Task to carry out - Please rewrite everything from the line containing "Task: Click first" down to the end of the entries, substituting "Compliance" for "Phishing" and keeping all else unchanged. Leave the pictures out of your answer.

** Start **

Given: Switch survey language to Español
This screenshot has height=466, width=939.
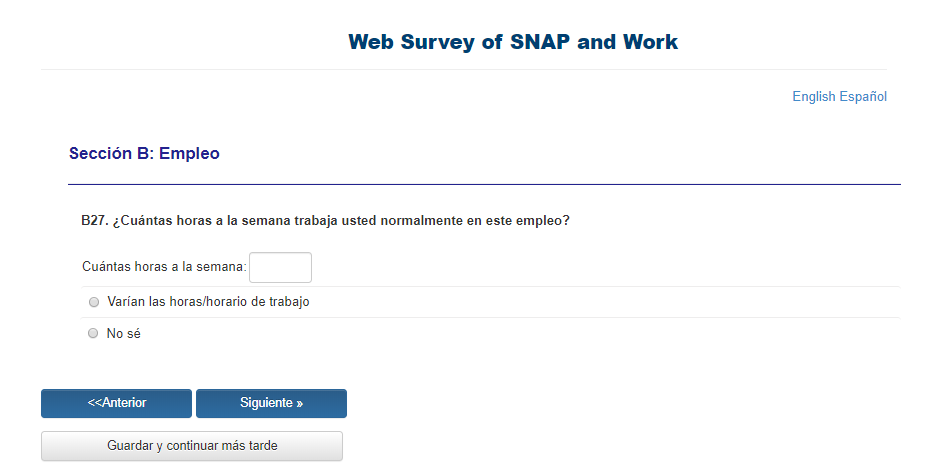Looking at the screenshot, I should coord(863,97).
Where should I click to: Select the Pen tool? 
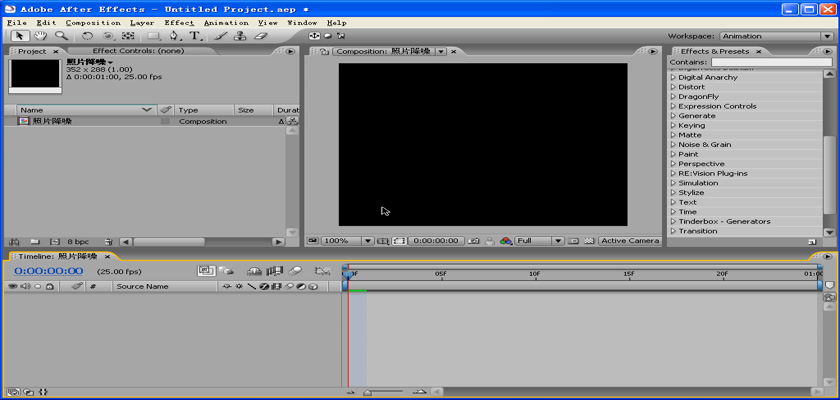pyautogui.click(x=175, y=36)
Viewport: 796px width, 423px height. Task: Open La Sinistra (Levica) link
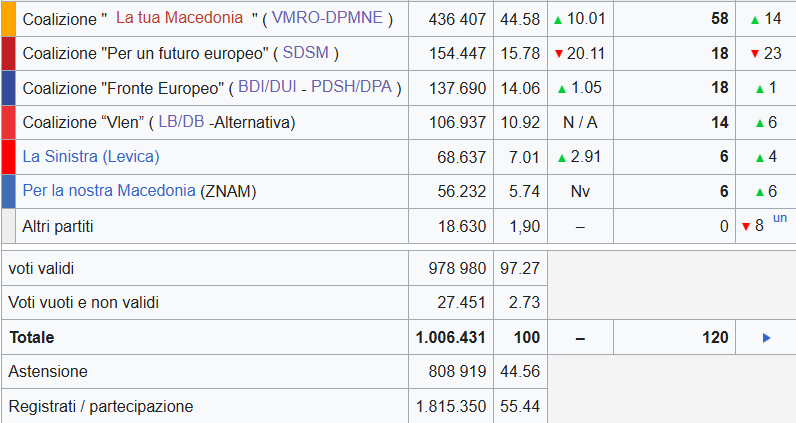pyautogui.click(x=90, y=156)

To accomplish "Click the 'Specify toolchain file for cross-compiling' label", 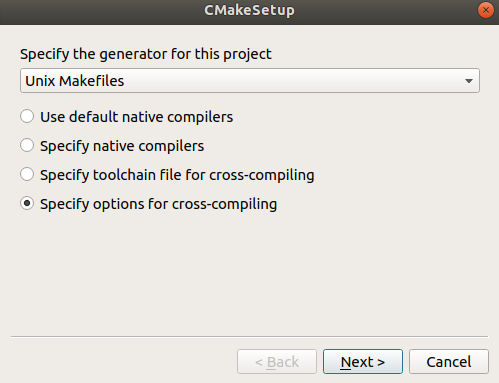I will click(x=177, y=175).
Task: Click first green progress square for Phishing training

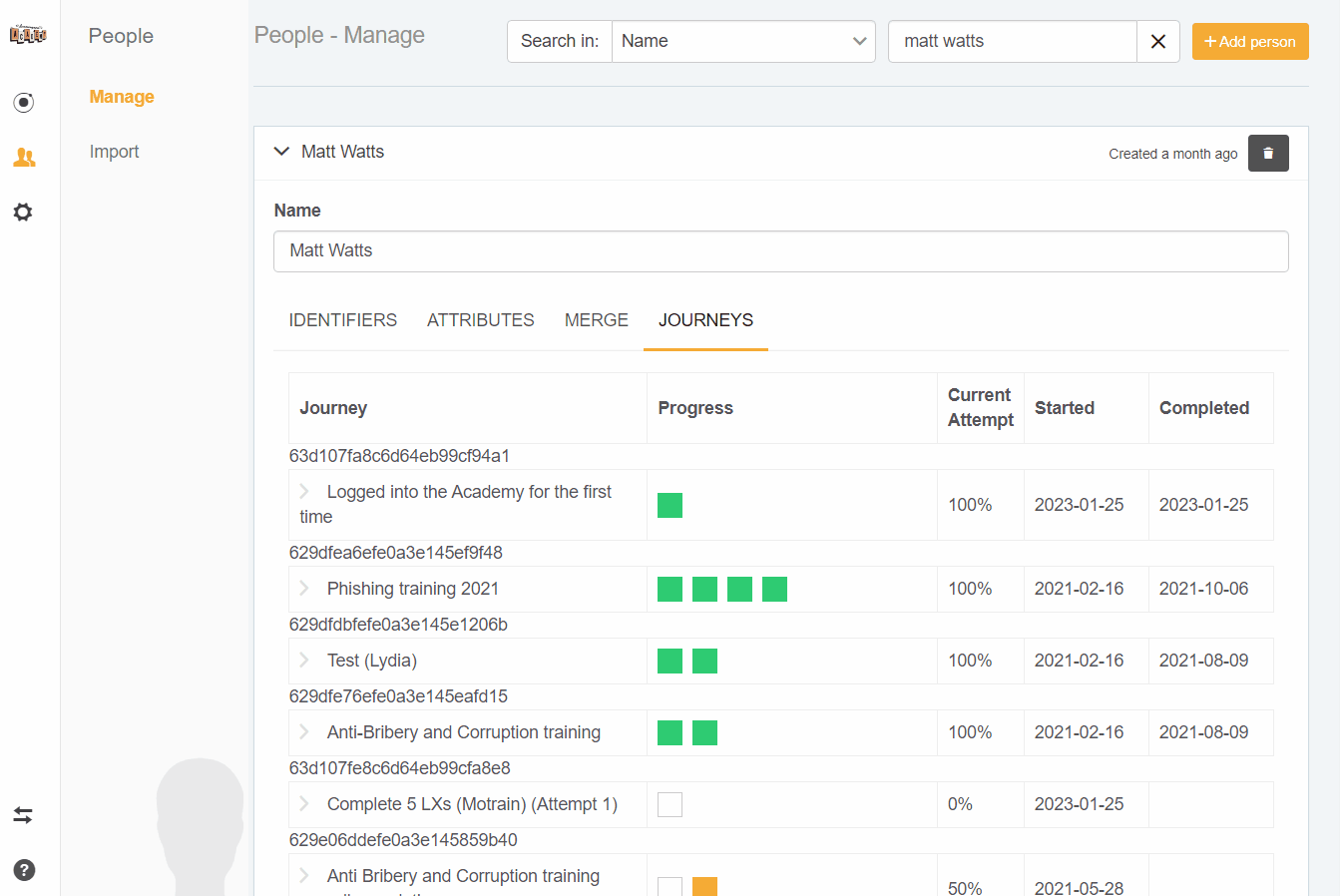Action: click(670, 590)
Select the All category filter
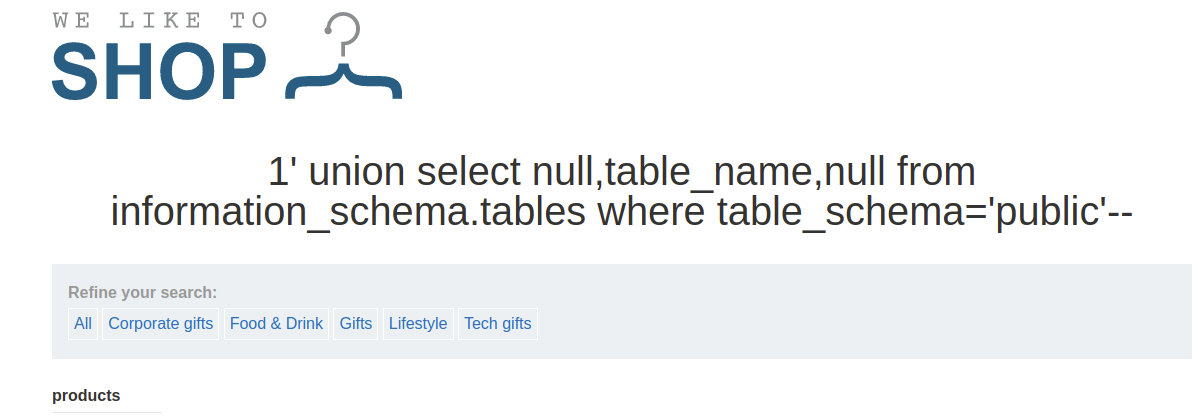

** End **

Full answer -
Task: Click first green progress square for Compliance training

Action: click(670, 590)
Select the All category filter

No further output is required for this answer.